How
Does TRADITIONAL ADIRONDACK MUSIC
Differ From the Traditional Music of Other
Regions?
What
makes this particular area’s traditional music a bit different from that of
other parts of the country has a lot to do with the pattern of settlement in
the Adirondacks, the region’s proximity to the Canadian provinces of Ontario
and Quebec, and its heavily wooded landscape.
“Fiddlers went back and forth across
the border (US/Canada) and played with each
other, so their music is kind of merged together.
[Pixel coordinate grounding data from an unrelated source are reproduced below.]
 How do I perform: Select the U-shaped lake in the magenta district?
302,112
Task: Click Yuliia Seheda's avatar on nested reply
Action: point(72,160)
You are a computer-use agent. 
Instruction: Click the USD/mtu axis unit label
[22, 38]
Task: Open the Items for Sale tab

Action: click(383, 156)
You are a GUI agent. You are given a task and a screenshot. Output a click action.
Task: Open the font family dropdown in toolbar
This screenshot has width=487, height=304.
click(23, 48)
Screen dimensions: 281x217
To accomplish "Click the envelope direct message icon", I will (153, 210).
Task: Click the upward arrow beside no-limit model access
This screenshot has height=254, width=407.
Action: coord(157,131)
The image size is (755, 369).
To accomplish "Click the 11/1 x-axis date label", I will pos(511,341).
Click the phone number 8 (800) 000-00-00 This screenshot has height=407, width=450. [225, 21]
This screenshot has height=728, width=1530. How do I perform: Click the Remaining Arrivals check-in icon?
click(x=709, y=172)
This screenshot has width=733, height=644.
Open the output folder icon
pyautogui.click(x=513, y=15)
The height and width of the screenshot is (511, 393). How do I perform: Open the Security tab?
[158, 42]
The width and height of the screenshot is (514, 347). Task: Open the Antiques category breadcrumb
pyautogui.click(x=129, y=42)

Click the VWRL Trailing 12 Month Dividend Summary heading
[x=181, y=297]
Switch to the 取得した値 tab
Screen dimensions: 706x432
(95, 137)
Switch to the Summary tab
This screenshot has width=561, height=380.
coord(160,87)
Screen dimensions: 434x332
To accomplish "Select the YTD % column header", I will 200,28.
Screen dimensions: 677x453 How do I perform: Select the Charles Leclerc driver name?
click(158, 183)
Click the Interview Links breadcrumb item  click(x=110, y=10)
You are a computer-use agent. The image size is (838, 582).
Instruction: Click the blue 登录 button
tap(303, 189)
There’s a little twinge of Adirondack and a little twinge of Canadian
together, and it’s a unique style all in itself,
and they call it the Adirondack style....they do around here anyway . Of course,
in Canada, they call it the Canadian style! (laughs)”
What
might have ended up as a fairly typical blend of the musical traditions of
America’s early settlers became greatly enriched and colored by the music of
Canadian, French Canadian, Irish and other immigrants coming into the area for
woods work in the 1840s and after.
“All of them Monica boys (were good
singers) and their father, you know I could sit
and listen to him sing all night and I didn’t know a word he said….he sung in French.”
-- Ted
Ashlaw, Traditional Singer, Hermon
The
recipe, if there were one, might read something like this:
- Take
the homemade musical traditions of England, Scotland, Northern Ireland,
New England and rural New York State, in roughly equal parts, and begin
to interweave them so each retains its own character while starting
to blend with the others.
- Add
the continuous interchange between neighbors, laborers and fellow
musicians in the lumber camps and elsewhere, and stir until half of the
“lumps” disappear, allowing further melding to take place.
- Bring
down from Canada two dashes of Ontario’s musical traditions, and several
liberal splashes of French-Canadian music from Quebec, and stir
vigorously. Repeat often.
- Sprinkle
in new waves of Irish, Scottish, German, northeastern American and other
laborers bringing their music into the area for work in the lumber woods
and mines.
- Add
the relative isolation of life in the North Country.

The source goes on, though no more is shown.